Young’s analysis shows, however, that from the tenth century on there was increasing criticism of religious, self-willed death. Such criticism, already prevalent in Hindu circles, was greatly accentuated by the outcry of the Christian missionaries in the 18th and 19th centuries. Young includes in this discussion a very helpful analysis of sati or the burning of a widow on her husband’s funeral pyre. Young also notes that modern Jams continue to practice sallekhana, the fast to death, and carefully distinguish it from nonreligious suicide which is prohibited by the Indian Penal Code. The modern reassessment of euthanasia in India has been led, in fact, by the Jams who argue that in Jainism sallekhand was not abused; on the contrary, it provided a meaningful and dignified death that was in tune with the religious perspective.

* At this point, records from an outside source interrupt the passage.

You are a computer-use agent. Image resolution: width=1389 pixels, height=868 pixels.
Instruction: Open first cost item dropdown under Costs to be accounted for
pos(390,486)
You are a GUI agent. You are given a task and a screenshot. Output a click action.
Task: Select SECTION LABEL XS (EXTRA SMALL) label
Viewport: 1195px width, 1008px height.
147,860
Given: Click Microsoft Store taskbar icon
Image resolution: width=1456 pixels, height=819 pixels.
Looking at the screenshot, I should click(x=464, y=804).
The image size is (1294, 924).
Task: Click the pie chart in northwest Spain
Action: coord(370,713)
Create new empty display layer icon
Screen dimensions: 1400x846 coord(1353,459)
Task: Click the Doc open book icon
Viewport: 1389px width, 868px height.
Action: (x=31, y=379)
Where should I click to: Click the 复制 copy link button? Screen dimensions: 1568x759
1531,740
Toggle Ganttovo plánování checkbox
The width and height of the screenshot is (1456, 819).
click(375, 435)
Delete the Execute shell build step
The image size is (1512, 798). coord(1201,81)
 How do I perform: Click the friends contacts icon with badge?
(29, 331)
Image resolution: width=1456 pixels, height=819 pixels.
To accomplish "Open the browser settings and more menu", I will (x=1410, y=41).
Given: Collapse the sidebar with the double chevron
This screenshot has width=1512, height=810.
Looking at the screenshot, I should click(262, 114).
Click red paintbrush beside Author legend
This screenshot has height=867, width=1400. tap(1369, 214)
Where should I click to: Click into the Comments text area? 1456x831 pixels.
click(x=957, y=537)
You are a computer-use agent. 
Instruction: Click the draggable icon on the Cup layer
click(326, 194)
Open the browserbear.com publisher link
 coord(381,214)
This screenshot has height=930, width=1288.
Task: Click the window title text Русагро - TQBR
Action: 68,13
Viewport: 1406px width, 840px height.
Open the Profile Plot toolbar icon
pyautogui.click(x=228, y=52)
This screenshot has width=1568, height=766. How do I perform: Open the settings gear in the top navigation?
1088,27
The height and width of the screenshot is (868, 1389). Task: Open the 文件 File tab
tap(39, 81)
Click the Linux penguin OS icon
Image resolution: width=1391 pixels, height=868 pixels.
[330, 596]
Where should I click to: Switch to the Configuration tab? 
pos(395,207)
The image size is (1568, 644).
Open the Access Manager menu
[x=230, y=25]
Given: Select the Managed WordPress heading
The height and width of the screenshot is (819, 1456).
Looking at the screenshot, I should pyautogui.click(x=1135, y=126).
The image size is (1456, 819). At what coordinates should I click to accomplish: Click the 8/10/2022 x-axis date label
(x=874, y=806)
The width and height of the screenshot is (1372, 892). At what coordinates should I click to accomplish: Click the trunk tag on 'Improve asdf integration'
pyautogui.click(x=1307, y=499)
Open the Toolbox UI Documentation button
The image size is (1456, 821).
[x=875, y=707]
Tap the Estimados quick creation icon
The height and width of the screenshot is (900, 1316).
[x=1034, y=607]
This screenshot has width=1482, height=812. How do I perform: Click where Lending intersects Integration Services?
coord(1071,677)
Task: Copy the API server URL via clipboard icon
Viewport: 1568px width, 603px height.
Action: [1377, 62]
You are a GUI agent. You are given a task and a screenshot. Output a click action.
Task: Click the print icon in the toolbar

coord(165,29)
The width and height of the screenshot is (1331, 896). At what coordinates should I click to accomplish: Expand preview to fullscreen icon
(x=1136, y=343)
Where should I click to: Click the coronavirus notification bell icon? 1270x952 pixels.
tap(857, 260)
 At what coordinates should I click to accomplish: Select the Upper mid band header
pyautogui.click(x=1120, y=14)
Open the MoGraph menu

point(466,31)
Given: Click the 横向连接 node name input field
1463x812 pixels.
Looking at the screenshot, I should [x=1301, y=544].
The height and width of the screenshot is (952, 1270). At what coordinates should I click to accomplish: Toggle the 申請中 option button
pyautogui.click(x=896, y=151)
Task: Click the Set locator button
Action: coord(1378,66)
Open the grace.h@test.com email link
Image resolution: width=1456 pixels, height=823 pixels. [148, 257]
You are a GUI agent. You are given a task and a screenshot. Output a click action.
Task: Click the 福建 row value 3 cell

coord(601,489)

Young concludes from her study of euthanasia in Hinduism and, by extension, in other Indian religions that it was extremely difficult to limit euthanasia to certain contexts and to prevent abuse even when there was a strong religious predisposition to live out the natural life span. She suggests that there are two basic approaches regarding the reassessment of euthanasia in India today. One is to see if fasting to death has modern relevance in today’s world where medical technology keeps people alive for longer and longer periods. Ways of relating the traditional Hindu notion of the religious ‘good death” with the modern notion of the “meaningful death” are examined. The second is to suggest that, on the evidence of past history, Indian law should not legalize euthanasia, even taking into consideration the new definition of euthanasia which insists on medical diagnosis of terminal disease, due process of decision making, and so forth.
These three case studies in Hindu Ethics demonstrate that Indian thought has not ignored deep reflection on problems which are presenting serious challenges to the modern world. They also demonstrate that Hinduism is more than metaphysics—that it has a firm grounding in ethics even when the most difficult questions are raised.